• Data provided:
======
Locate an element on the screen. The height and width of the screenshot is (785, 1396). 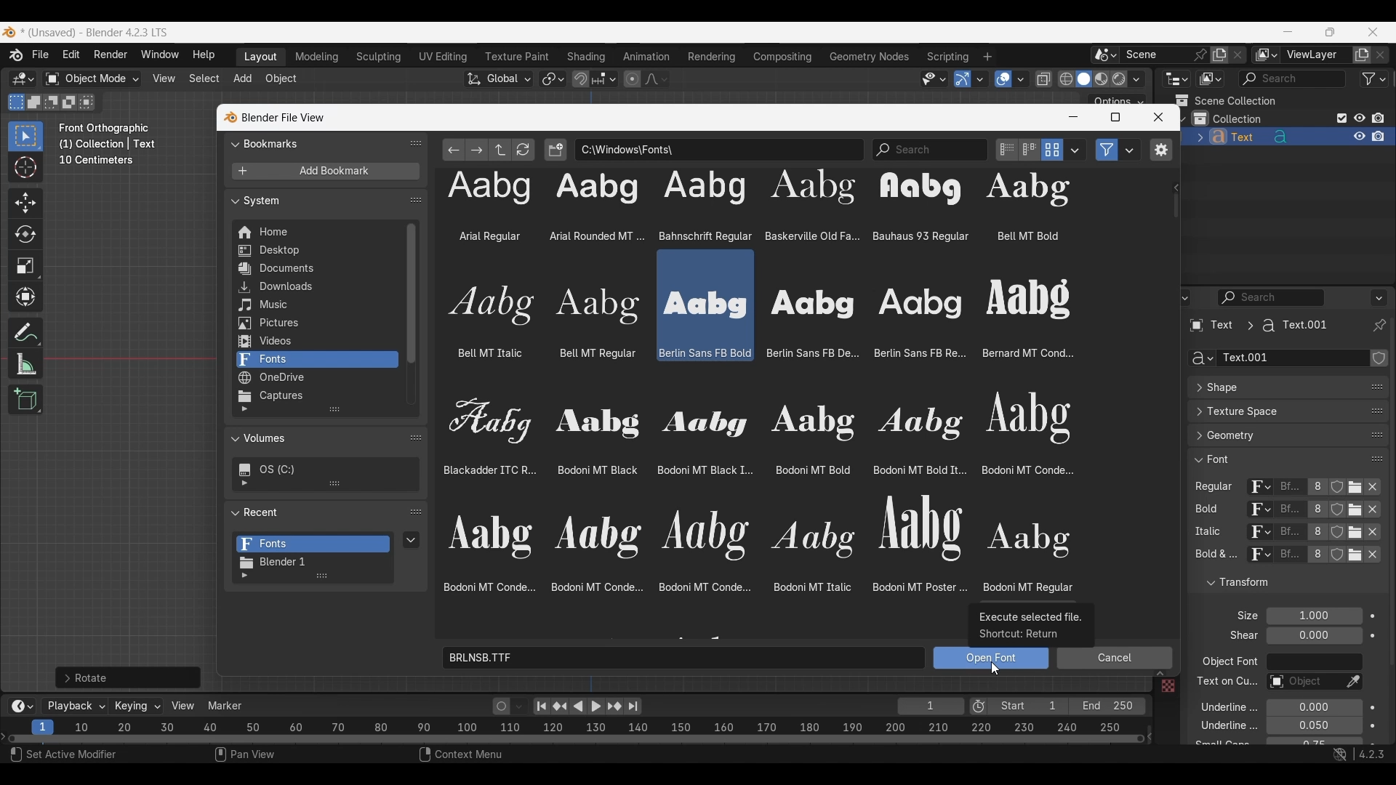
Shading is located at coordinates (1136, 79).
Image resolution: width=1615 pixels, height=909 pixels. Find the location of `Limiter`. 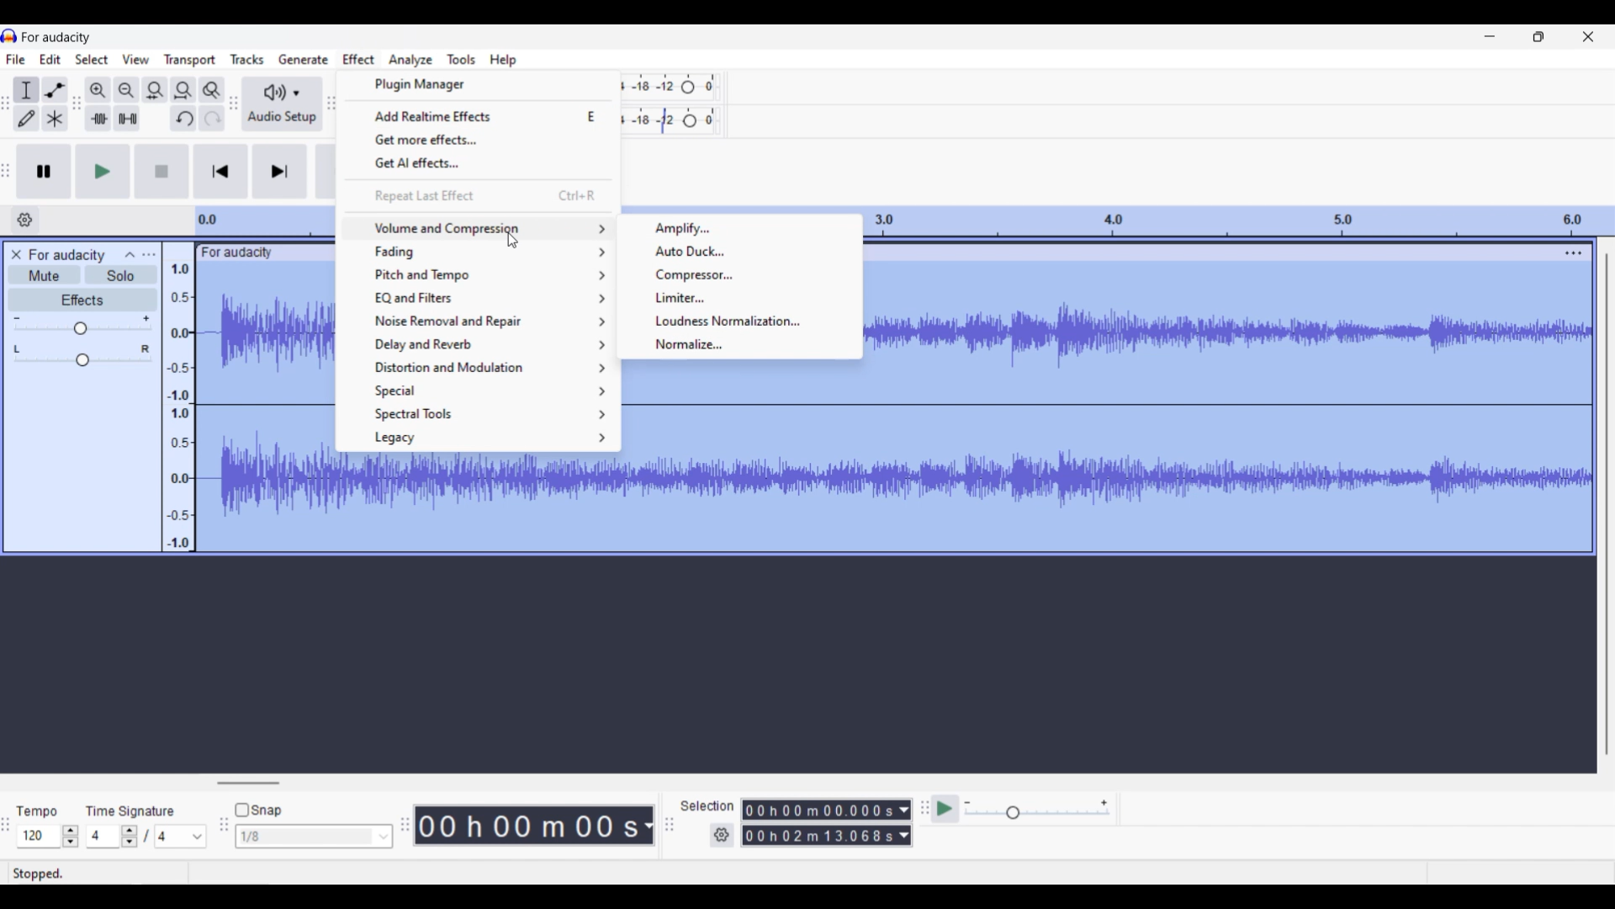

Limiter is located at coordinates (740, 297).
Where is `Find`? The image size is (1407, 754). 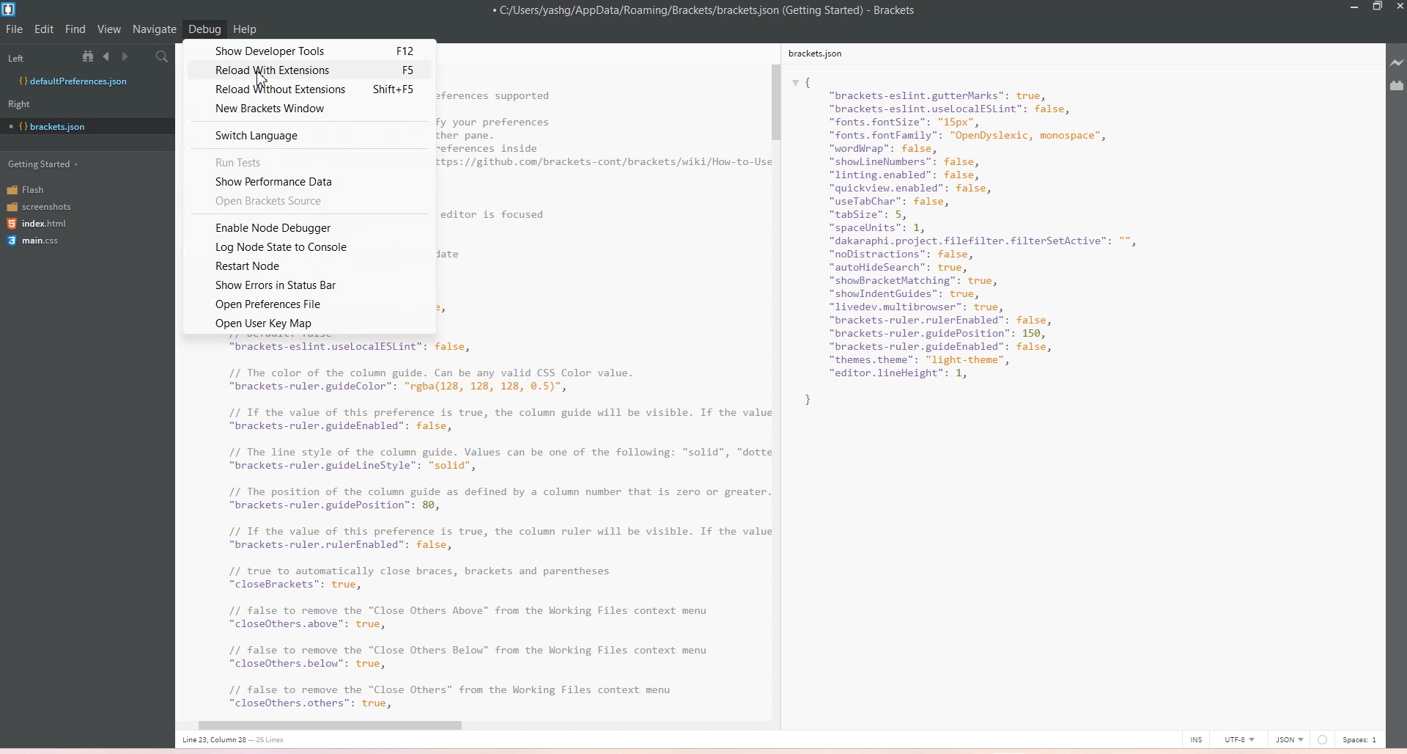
======
• Task objective: Give every line of the records above as a Markdown table with two columns, No. for the row number and Text for the line, and skip the blank lines. Leave the pictures out.

• Solution to the exercise:
| No. | Text |
|---|---|
| 1 | Locate an element on the screen. The height and width of the screenshot is (785, 1396).  |
| 2 | Shading is located at coordinates (1136, 79). |
| 3 | Image resolution: width=1615 pixels, height=909 pixels. Find the location of `Limiter`.  |
| 4 | Limiter is located at coordinates (740, 297). |
| 5 | Where is `Find`? The image size is (1407, 754).  |